Spring Retry框架实战指南：优雅处理分布式系统中的瞬时故障

在分布式系统中，网络抖动、服务临时不可用、数据库连接超时等瞬时故障屡见不鲜。为了保证系统可靠性，我们通常需要为这些故障操作添加重试机制。但手动编写重试逻辑不仅繁琐，还容易出现代码冗余、重试策略不统一等问题。而Spring Retry框架恰好解决了这些痛点------它提供了简洁的注解和灵活的API，让我们能以极低的侵入性实现优雅的重试功能。今天，我们就从核心概念、快速上手、高级特性到落地实践，全面掌握Spring Retry的使用。

一、为什么选择Spring Retry？

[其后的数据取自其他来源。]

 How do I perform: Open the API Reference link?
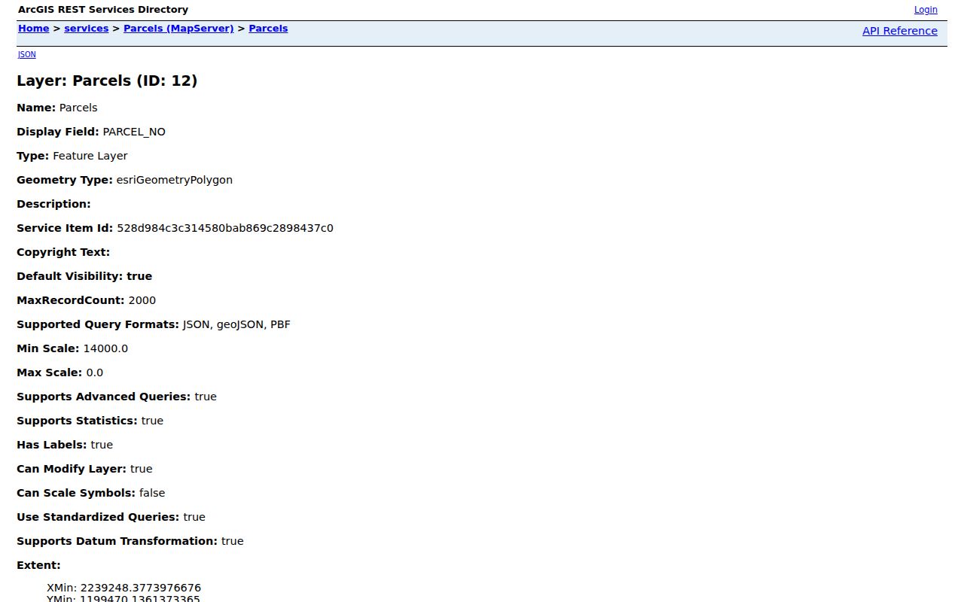pyautogui.click(x=900, y=31)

手动重试的痛点与框架优势

在没有框架支持时，我们通常会通过try-catch+循环的方式手动实现重试，比如这样：

csharp 复制代码

public Result callThirdPartyApi() {
    int retryCount = 3;
    while (retryCount > 0) {
        try {
            // 调用第三方接口
            return thirdPartyService.doSomething();
        } catch (NetworkException e) {
            // 捕获瞬时故障异常
            retryCount--;
            if (retryCount == 0) {
                throw new RuntimeException("重试3次失败", e);
            }
            // 固定间隔重试
            try {
                Thread.sleep(1000);
            } catch (InterruptedException ex) {
                Thread.currentThread().interrupt();
            }
        }
    }
    return Result.fail("调用失败");
}

这种手动实现的方式存在诸多问题：

代码冗余：每个需要重试的操作都要编写重复的循环、异常捕获逻辑；
策略僵化：重试次数、间隔、退避策略硬编码，修改时需改动业务代码；
侵入性强：重试逻辑与核心业务逻辑耦合，可读性差；
功能缺失：无法便捷实现熔断、恢复、自定义重试条件等高级特性。

而Spring Retry框架的出现，正是为了优雅解决这些问题，其核心优势如下：

低侵入性：通过注解（如@Retryable）快速实现重试，无需修改核心业务逻辑；
灵活的重试策略：支持固定间隔、指数退避、随机退避等多种重试策略，可灵活配置；
丰富的高级特性：支持熔断（Circuit Breaker）、恢复机制（Recover）、自定义重试条件；
良好的集成性：无缝集成Spring生态（Spring Boot、Spring Cloud、Spring Transaction）；
编程式与声明式兼顾：既支持注解式声明式使用，也支持编程式API调用，适配不同场景。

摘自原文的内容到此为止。